カテゴリ: ホームページ,Linux,セキュリティ,サーバ,開発環境,Webサービス

オープンソースカンファレンス Tokyo 2018/Springに一般参加してきたので、見聞きした情報をメモしておきます。

以下、各ツール・サービス・ソリューションに個人的な所感を加えてメモしておきます。

  • PowerDNS: OSSのDNSサーバ
    • セキュリティに強い・BINDよりも高速と謳われるDNSサーバ
    • DBでレコードを管理
      • シリアルの更新し忘れによる情報が更新されないトラブルを防げる
      • BINDからの移行ツールがある
    • Poweradminをインストールすることで、GUIでゾーンやレコードを管理可
    • 所感: DNSも便利になったなぁ……と感心。
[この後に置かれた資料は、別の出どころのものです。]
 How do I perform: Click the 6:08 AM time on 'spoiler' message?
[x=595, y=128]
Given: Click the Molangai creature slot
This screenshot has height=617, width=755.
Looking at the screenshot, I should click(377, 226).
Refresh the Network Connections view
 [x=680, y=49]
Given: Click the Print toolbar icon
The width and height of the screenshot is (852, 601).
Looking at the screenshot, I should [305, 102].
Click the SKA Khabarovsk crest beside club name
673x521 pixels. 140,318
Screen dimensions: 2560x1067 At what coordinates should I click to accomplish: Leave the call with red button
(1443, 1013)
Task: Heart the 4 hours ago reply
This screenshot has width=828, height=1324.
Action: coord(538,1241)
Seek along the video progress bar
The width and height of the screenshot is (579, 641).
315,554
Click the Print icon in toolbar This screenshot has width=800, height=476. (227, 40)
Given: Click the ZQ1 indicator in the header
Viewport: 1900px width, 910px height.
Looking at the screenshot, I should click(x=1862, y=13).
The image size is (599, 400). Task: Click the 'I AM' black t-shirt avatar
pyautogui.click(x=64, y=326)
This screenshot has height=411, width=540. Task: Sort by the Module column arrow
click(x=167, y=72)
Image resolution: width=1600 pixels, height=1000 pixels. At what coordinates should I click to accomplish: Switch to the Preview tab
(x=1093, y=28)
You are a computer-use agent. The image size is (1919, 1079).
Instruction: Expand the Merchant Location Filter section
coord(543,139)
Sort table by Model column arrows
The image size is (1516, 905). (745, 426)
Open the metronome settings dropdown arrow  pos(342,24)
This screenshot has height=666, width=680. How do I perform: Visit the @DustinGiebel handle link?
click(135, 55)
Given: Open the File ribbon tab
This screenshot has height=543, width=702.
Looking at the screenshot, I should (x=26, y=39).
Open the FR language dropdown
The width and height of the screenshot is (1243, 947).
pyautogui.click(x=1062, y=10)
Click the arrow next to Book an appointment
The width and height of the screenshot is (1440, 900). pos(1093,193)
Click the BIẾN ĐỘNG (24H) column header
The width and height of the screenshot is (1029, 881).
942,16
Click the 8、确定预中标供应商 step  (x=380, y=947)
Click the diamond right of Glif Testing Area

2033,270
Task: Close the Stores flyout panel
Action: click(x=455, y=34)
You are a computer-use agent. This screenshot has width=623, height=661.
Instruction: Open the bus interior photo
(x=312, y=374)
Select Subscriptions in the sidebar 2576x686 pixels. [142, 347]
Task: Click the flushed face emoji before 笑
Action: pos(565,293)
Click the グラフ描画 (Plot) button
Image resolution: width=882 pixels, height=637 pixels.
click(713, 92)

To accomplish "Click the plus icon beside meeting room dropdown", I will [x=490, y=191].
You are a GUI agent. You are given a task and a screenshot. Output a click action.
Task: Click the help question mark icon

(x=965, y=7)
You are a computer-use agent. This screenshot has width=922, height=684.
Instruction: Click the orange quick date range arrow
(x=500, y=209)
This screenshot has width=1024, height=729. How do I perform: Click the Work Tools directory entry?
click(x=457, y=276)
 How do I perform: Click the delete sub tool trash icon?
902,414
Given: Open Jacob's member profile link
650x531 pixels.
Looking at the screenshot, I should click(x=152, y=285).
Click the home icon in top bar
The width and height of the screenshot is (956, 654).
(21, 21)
「日本の夏、BINDの夏」から解放されたい
  • SHIFT Ware: サーバ構成管理ツール
    • Excelベースでサーバ構成を決定する設定ファイルを出力できる
    • 使用している構成管理ツールはAnsible
    • 所感: そういえばAnsible止まったままだ……コントロールサーバのセキュリティを気にしていてそこで足が止まってしまったが、まだベストプラクティスはなさげ。周辺ツールを使って運用でカバーしたりしている模様
  • Zabbix: 統合死活監視ツール
    • 所感: 未だに手を付けられておらず……どうにか手を付けてみたい
  • Roundcube: Webメール
    • 所感: 最近見聞きするWebメールソフト。どんな使用感なのか試してみたい
  • Jenkins: 開発支援ツール
    • 所感: CIとかテスト駆動とかも手を付けたい……と思ってJenkinsサーバの動作デモを見させて頂きました。PHPでJenkinsならPHP Unit + Jenkins + Github(Gitlab)といった感じの構成になる、というイメージが掴めたので、少し前進できたと思いたい
  • baserCMS: CMS
    • 所感: 最近また手を付けてみたので、本格的に4シリーズに手を付けたい
  • SHIRASAGI: CMS
    • 所感: rubyで動くCMS兼グループウェア。こちらも手を付けたい……
  • kintone: データ連携プラットフォーム
    • 所感: IoTなど、今後データ連携は需要度が上がりそうなので目を付けておきたい
  • Matomo: OSSのアクセス解析ツールPiwikがver3から名称変更
    • 所感: 去年秋に英語のフォーラムに投げた件を相談させて頂きました。今後もその件について継続する方針
  • BigGorilla: 情報集積サイト
    • データを解析やAIに渡す前の前処理部分のノウハウを集積するサイト
    • 所感: 確かに、「やってみた」系はあるけどなかなかノウハウとしては蓄積していないかもしれない、と気付かされました。なお、BigGorillaという名前はPostgreSQLの開発者マイケル・ストーンブレーカーが言った「ビッグデータは800ポンドの巨大なゴリラのようなもの」という発言から、とのこと
      • ゴリラ女房クラスタに目を付けられそう

セッション

オープンソースカンファレンス2018 Tokyo/Spring - イベント案内 | 2018-02-23 (金): baserCMS&Docker オープンソースCMSを仮想化するを聞きました。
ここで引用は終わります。